── Material for this exercise

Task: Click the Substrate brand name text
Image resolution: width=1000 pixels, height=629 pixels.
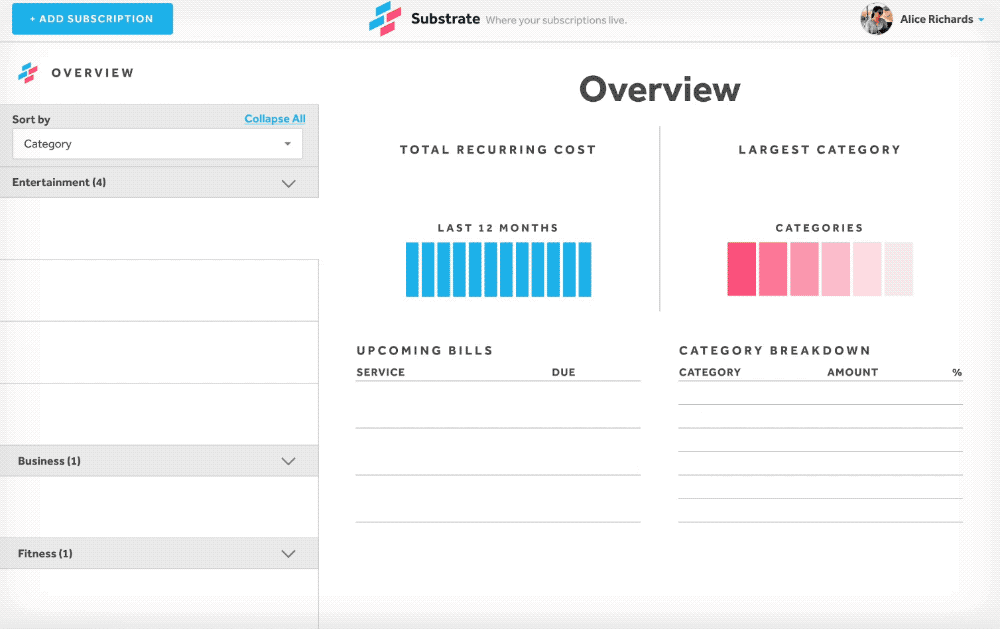Action: point(445,19)
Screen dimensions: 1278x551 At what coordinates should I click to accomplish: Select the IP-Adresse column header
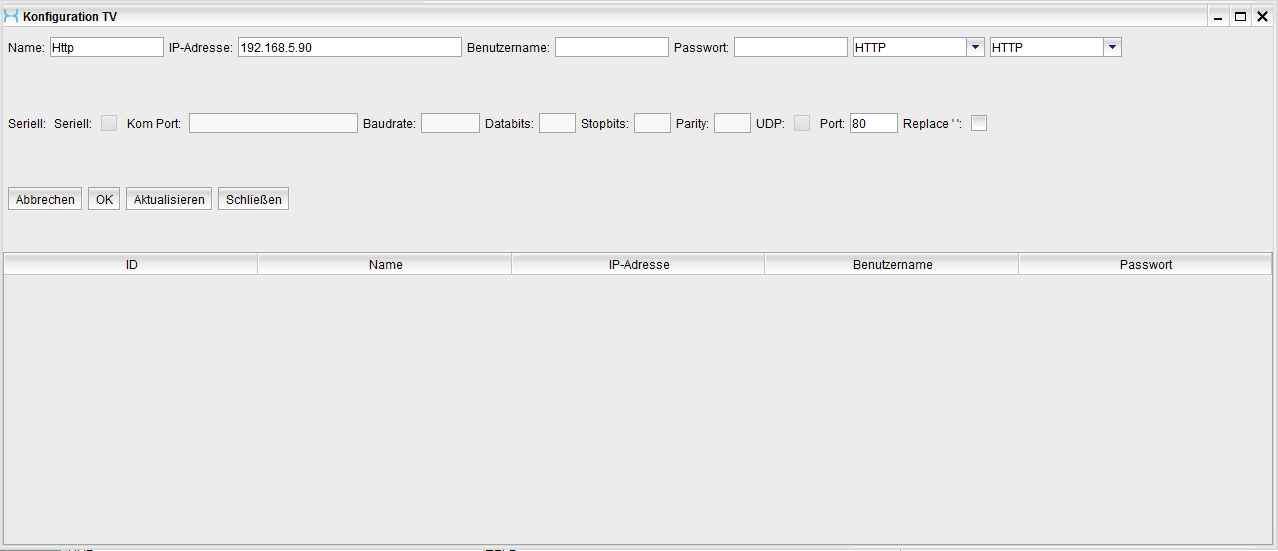click(638, 264)
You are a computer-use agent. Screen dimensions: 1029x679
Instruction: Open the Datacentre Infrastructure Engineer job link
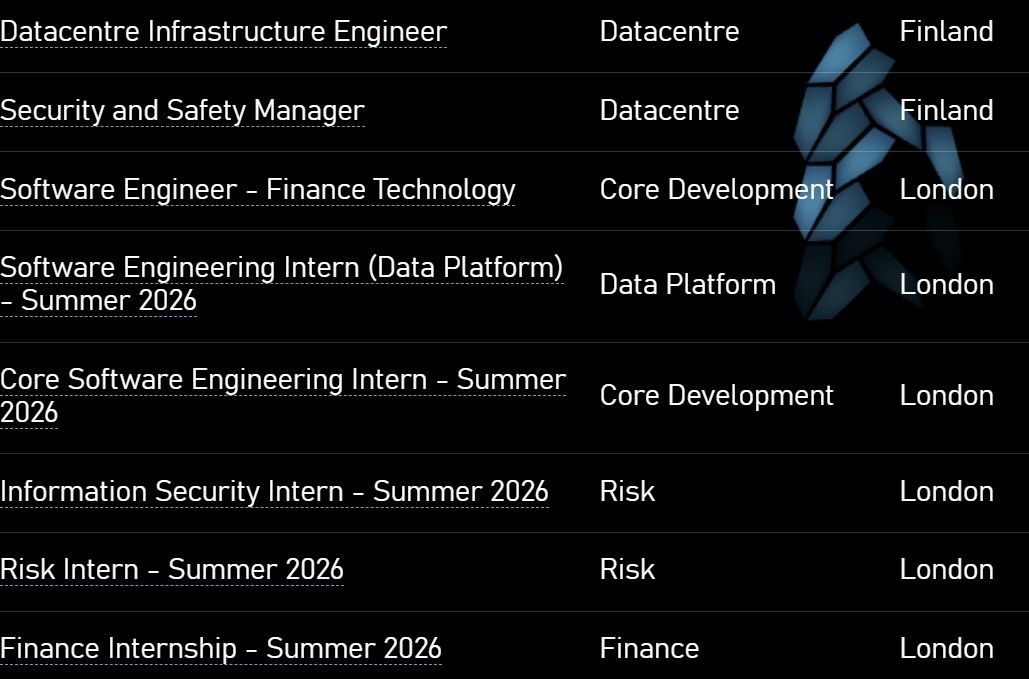coord(223,32)
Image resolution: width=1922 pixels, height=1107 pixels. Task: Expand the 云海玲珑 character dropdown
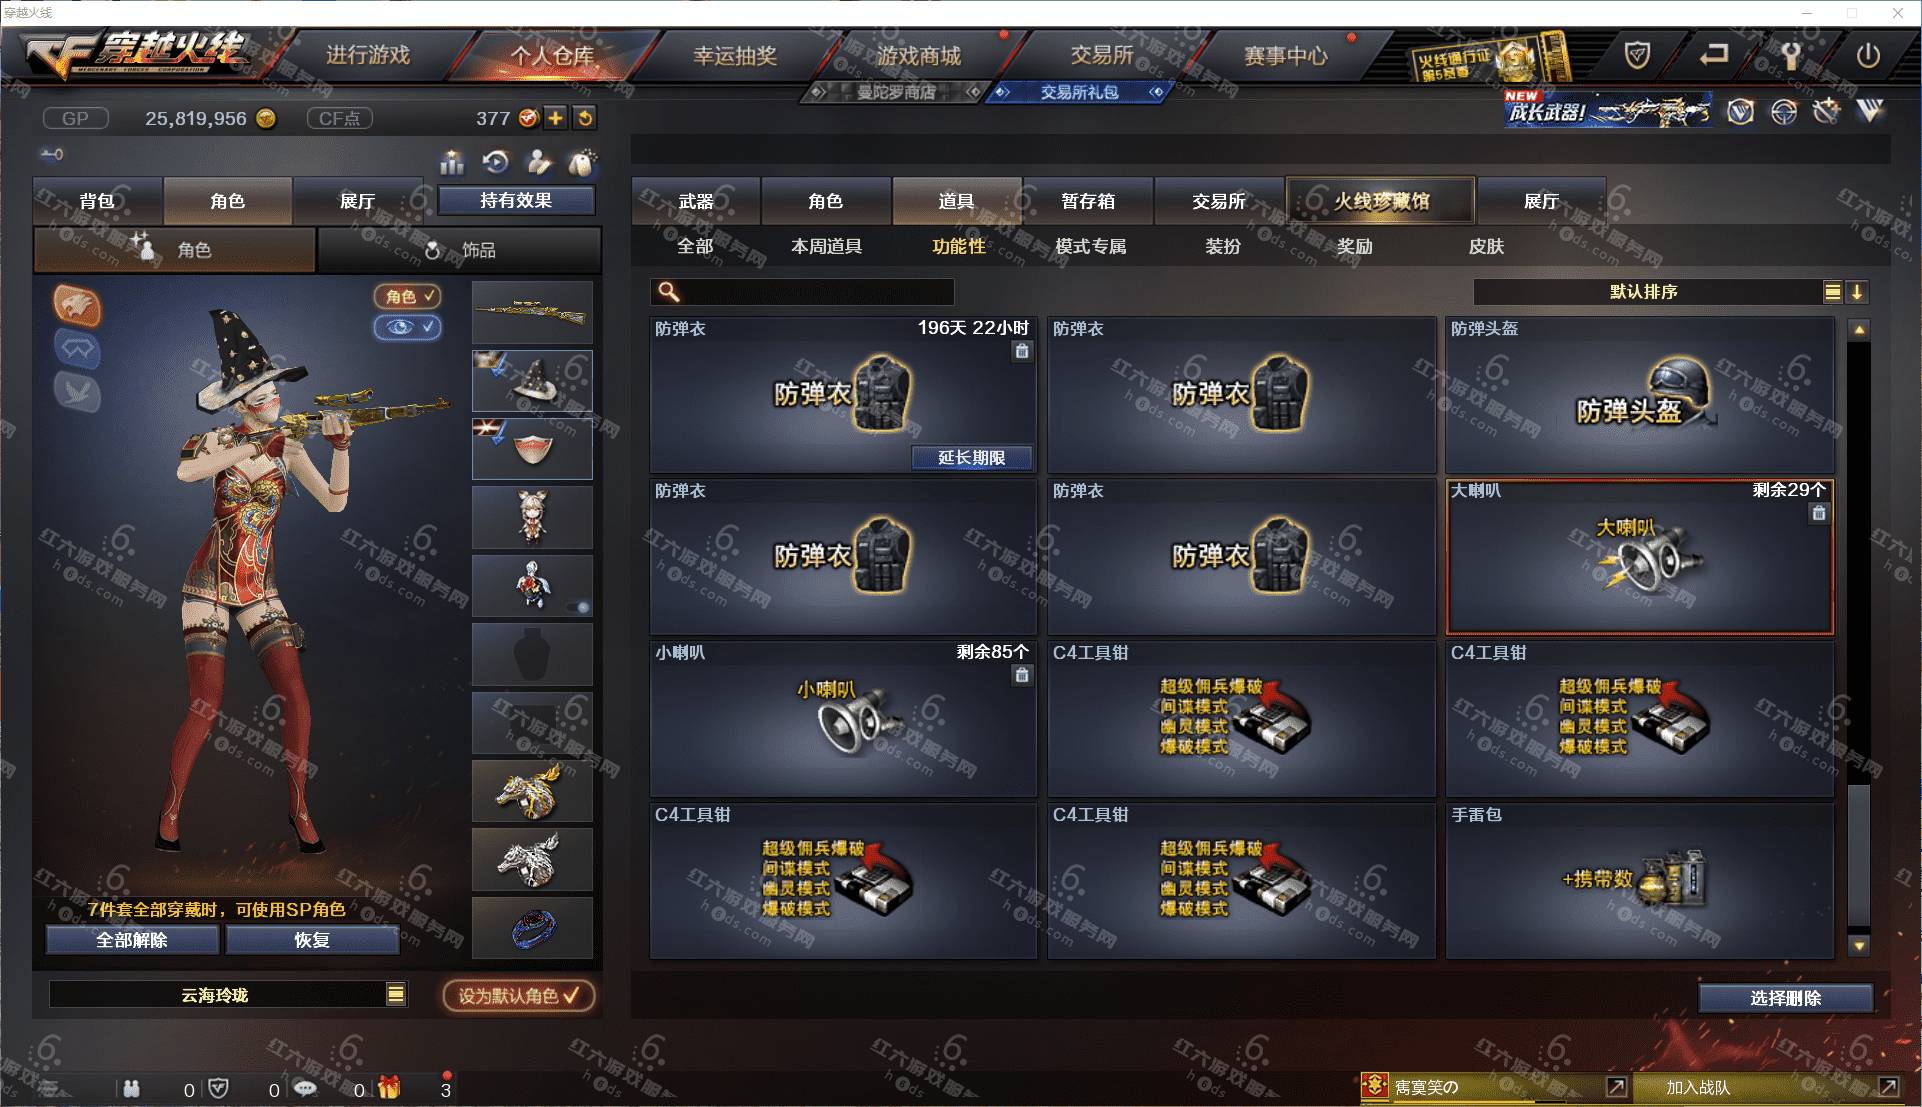pyautogui.click(x=396, y=994)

────

Restate word for word the lines that begin at the one containing "Image resolution: width=1000" and end with the final line of the records. Pictures stay out.

Image resolution: width=1000 pixels, height=629 pixels.
Action: point(445,19)
Screen dimensions: 1278x551 At what coordinates should I click to accomplish: Select the IP-Adresse column header
click(638, 264)
You are a computer-use agent. Screen dimensions: 1029x679
Instruction: Open the Datacentre Infrastructure Engineer job link
coord(223,32)
Image resolution: width=1922 pixels, height=1107 pixels. Task: Expand the 云海玲珑 character dropdown
pyautogui.click(x=396, y=994)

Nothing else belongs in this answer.